It has been almost a decade since Turkey’s ruling centre-right Justice and Development (AK) party took power. The country’s Prime Minister, Recep Tayyip Erdogan, encouraged by Ankara’s impressive levels of growth, has vowed to make Turkey’s economy one of the biggest by 2023. By then the 100th anniversary of the foundation of the Turkish republic – Erdogan wants GDP per capita to more than double to $25,000.
For Ankara’s Central Bank, however, Erdogan has been silent on one of the biggest vulnerabilities of the Turkish economy: its ballooning energy import bill. Accounting for roughly two-thirds of Turkey’s account deficit, the country’s energy import bill of some $50 billion a year is the biggest blot on its economic landscape. According to Fatih Birol, the chief economist at the International Energy Agency, Turkey’s import bill for this year will be $68 billion.
Such is the backdrop to the Turkish energy ministry’s attempts over the past year to renegotiate the price it pays for gas from its key suppliers. Having broken off one contract last year with Russia, Turkey’s biggest gas supplier, Ankara announced it was taking Iran to arbitration over the prices it charges.

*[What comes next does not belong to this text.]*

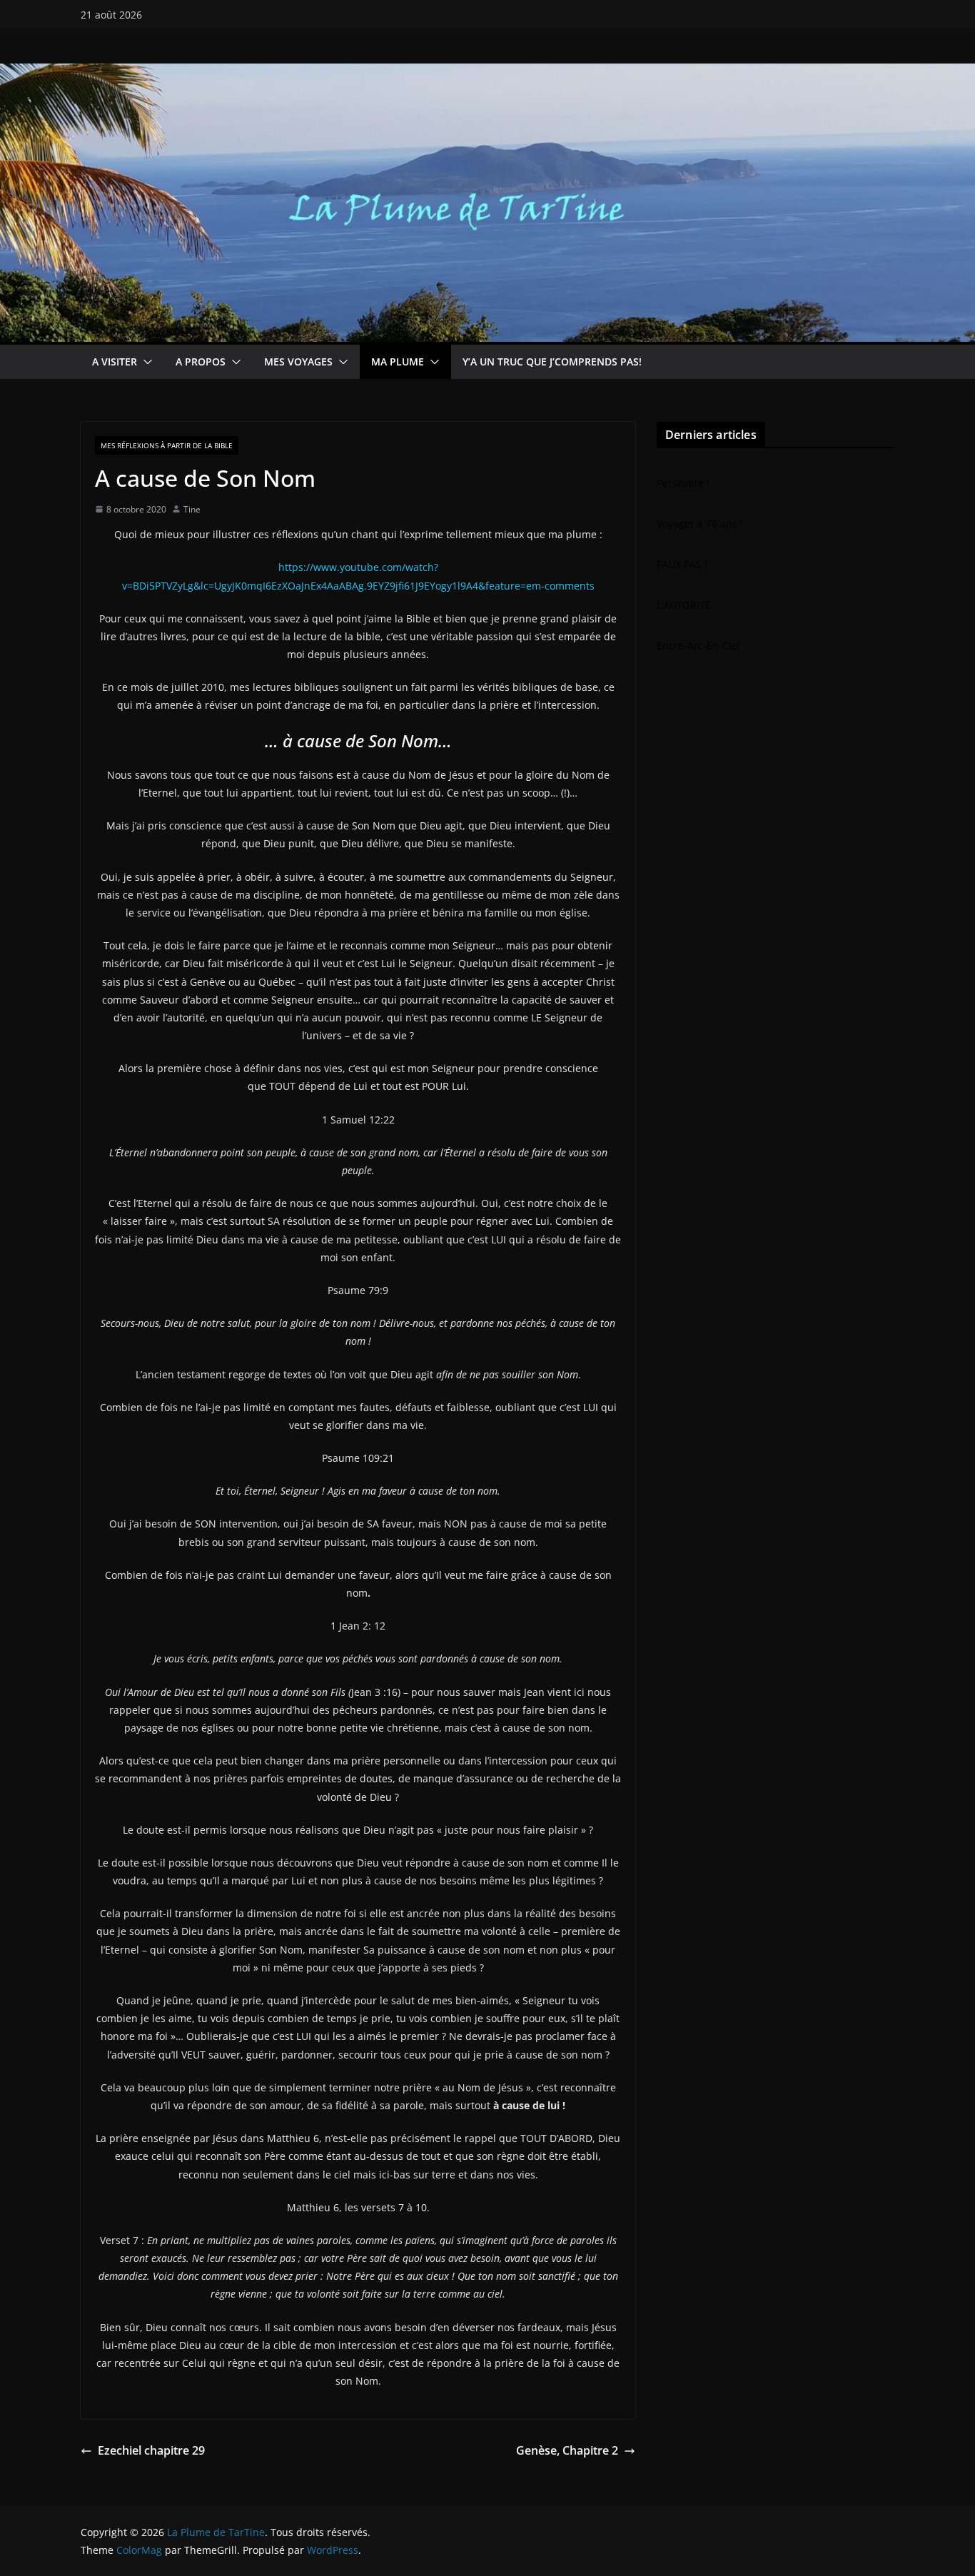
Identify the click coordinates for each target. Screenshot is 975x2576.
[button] (145, 362)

According to figures from Turkey’s energy ministry, Ankara pays $330 per cubic metres for Azerbaijani gas, while it pays Russia $400/cm. Iran sells its gas to Turkey for $505/cm, which increases Turkey’s gas bill by an extra $800 million annually.
However, with figures from Turkey’s Energy Market Regulatory Agency suggesting Turkey imported 51% of its gas from Iran last year, Turkey’s energy minister, Taner Yildiz, may have a harder time negotiating with Iran than he did with Russia last year where, at least then, Turkey had a strategic advantage – its ability to influence the Gazprom-led South Stream pipeline.
It is not only gas sales that are dominating the agenda. Feeding into Ankara’s worries is that every $10 increase in the price of oil per barrel adds $4.5 billion to the country’s annual deficit.
For a country where gas consumption has surged to 192 million cubic metres per day (MMcm/d) from around 171 MMcm/d a year ago, the January cold spell earlier this year provoked an Anatolian awakening for the country’s energy ministry.
Yildiz then pledged to reduce the proportion of electricity generated by gas from 50% to 30% by 2023. Turkey’s Chamber of Mining Engineers has suggested the use of local sources, such as lignite.
Coal has also been seen as another option – a memorandum of understanding signed with South Korea for a $2 billion coal-fired power plant earlier this year may be a step in the right direction.
However, for the country’s bankers and brokers, Turkey has yet to wake from its energy import nightmare.